9. New AAP Guidelines Issued for Evaluating Physical Abuse in Children
News Author: Laurie Barclay, MD. June 7, 2007 — The American Academy of Pediatrics has issued guidelines providing a clinical approach to accurately evaluate and diagnose children who appear to have been physically abused in the past or present. The new recommendations are published in the June issue of Pediatrics.
"Physical abuse remains an underreported (and often undetected) problem for several reasons including individual and community variations in what is considered 'abuse,' inadequate knowledge and training among professionals in the recognition of abusive injuries, unwillingness to report suspected abuse, and professional bias," write Nancy D. Kellogg, MD, and colleagues from the Committee on Child Abuse and Neglect. "Misdiagnosed victims [are] more likely to be younger, white, have less severe symptoms, and live with both parents when compared with abused children who [are] not initially misdiagnosed.
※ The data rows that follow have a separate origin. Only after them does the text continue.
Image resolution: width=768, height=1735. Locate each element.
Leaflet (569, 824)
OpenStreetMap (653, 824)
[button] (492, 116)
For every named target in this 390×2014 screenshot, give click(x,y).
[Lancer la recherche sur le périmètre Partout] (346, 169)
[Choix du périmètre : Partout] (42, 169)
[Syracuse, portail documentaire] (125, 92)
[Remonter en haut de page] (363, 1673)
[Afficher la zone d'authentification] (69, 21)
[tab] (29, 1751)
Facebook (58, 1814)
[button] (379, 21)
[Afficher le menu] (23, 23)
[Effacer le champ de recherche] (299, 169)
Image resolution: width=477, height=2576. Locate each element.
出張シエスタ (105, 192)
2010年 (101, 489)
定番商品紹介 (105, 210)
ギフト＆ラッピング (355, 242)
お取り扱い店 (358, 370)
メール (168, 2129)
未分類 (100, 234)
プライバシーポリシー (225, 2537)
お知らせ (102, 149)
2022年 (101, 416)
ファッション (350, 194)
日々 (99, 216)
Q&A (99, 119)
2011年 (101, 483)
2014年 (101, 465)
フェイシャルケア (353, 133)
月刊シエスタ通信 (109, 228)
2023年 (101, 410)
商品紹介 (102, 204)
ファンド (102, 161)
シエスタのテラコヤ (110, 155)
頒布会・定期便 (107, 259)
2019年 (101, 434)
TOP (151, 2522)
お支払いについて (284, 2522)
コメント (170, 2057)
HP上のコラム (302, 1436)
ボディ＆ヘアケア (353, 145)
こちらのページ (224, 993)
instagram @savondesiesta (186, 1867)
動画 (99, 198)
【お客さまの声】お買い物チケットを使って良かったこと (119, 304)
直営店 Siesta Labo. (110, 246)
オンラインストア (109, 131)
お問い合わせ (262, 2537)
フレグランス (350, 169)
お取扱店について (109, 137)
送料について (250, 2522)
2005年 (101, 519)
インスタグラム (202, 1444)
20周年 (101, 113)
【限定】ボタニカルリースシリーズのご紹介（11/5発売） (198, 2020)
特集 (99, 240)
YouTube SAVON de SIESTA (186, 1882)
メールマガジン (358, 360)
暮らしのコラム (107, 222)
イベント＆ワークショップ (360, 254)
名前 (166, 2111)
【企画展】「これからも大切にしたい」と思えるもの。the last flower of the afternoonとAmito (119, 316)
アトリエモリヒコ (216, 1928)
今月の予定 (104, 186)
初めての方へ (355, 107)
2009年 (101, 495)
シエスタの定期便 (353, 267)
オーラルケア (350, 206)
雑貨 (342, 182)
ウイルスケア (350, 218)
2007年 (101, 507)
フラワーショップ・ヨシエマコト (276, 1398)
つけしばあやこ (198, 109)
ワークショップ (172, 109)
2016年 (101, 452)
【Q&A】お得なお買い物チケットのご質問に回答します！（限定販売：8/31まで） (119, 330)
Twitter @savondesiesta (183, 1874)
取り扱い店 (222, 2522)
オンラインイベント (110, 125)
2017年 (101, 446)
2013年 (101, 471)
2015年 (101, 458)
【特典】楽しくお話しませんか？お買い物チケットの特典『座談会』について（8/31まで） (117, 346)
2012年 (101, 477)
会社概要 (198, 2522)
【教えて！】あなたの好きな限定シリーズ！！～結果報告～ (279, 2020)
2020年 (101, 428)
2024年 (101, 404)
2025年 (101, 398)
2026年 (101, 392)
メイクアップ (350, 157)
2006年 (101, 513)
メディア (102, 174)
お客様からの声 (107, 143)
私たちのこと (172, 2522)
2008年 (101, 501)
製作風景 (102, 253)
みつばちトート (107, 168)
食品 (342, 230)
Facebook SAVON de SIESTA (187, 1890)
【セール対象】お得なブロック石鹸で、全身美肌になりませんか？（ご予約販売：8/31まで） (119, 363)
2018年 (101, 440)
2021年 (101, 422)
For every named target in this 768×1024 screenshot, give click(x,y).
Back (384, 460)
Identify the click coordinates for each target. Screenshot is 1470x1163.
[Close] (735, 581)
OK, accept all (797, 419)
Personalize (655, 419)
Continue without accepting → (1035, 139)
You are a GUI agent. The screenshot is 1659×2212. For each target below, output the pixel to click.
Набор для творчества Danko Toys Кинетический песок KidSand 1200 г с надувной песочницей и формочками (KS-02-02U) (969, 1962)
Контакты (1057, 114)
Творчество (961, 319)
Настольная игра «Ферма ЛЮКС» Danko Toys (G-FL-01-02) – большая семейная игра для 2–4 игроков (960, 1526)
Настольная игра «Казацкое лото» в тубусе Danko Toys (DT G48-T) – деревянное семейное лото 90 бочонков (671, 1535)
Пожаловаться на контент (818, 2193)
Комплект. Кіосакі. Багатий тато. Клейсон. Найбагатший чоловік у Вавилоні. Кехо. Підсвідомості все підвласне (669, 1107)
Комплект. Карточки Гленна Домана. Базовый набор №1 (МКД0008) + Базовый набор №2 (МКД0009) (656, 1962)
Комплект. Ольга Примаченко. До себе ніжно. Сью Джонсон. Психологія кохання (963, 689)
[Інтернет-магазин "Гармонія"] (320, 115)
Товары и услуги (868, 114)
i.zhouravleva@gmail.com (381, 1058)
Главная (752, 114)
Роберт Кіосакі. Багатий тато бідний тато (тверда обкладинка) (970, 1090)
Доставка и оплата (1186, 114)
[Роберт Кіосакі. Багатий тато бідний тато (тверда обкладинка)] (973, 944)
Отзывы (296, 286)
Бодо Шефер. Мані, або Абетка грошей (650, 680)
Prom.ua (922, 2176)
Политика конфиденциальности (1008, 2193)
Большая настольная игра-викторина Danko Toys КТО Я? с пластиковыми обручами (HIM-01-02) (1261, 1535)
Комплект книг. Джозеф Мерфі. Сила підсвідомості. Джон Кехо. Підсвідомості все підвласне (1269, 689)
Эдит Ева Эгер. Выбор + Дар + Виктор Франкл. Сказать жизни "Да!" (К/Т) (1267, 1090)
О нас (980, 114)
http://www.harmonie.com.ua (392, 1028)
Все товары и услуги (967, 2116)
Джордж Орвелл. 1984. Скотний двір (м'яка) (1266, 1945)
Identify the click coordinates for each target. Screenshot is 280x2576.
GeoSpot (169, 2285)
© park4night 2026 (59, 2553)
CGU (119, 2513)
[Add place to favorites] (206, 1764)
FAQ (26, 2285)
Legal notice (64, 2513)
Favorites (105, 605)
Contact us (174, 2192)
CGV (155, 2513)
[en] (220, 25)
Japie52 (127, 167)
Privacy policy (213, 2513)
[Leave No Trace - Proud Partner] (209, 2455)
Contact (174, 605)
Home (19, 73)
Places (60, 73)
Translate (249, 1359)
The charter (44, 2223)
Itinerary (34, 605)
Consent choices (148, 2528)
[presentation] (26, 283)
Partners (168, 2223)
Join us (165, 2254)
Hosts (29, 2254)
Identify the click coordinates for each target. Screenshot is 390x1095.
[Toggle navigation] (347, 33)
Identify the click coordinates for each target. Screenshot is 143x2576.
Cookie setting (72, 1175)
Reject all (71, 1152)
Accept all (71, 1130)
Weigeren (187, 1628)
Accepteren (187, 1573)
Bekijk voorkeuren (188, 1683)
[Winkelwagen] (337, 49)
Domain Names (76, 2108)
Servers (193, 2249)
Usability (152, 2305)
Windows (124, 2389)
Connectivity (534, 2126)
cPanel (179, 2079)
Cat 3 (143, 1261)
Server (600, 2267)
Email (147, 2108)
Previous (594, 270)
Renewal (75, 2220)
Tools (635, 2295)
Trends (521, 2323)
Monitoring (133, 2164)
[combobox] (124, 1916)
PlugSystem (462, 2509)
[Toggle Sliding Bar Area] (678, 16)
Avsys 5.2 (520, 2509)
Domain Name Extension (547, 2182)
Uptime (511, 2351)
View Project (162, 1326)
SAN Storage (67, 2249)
Such studies suggest a need for practitioners to be vigilant to the possibility of abuse when evaluating children who have atypical accidental injuries or obscure symptoms that are suggestive of traumatic etiologies but who do not have a history of trauma."
In the United States, 152,250 children and adolescents were confirmed victims of physical abuse in 2004, but the estimated number of victims is much higher. One retrospective cohort study of 8613 adults showed that 26.4% reported having had some form of physical abuse during childhood, and approximately 1.3% to 15% of childhood injuries leading to emergency department visits are thought to be abuse related.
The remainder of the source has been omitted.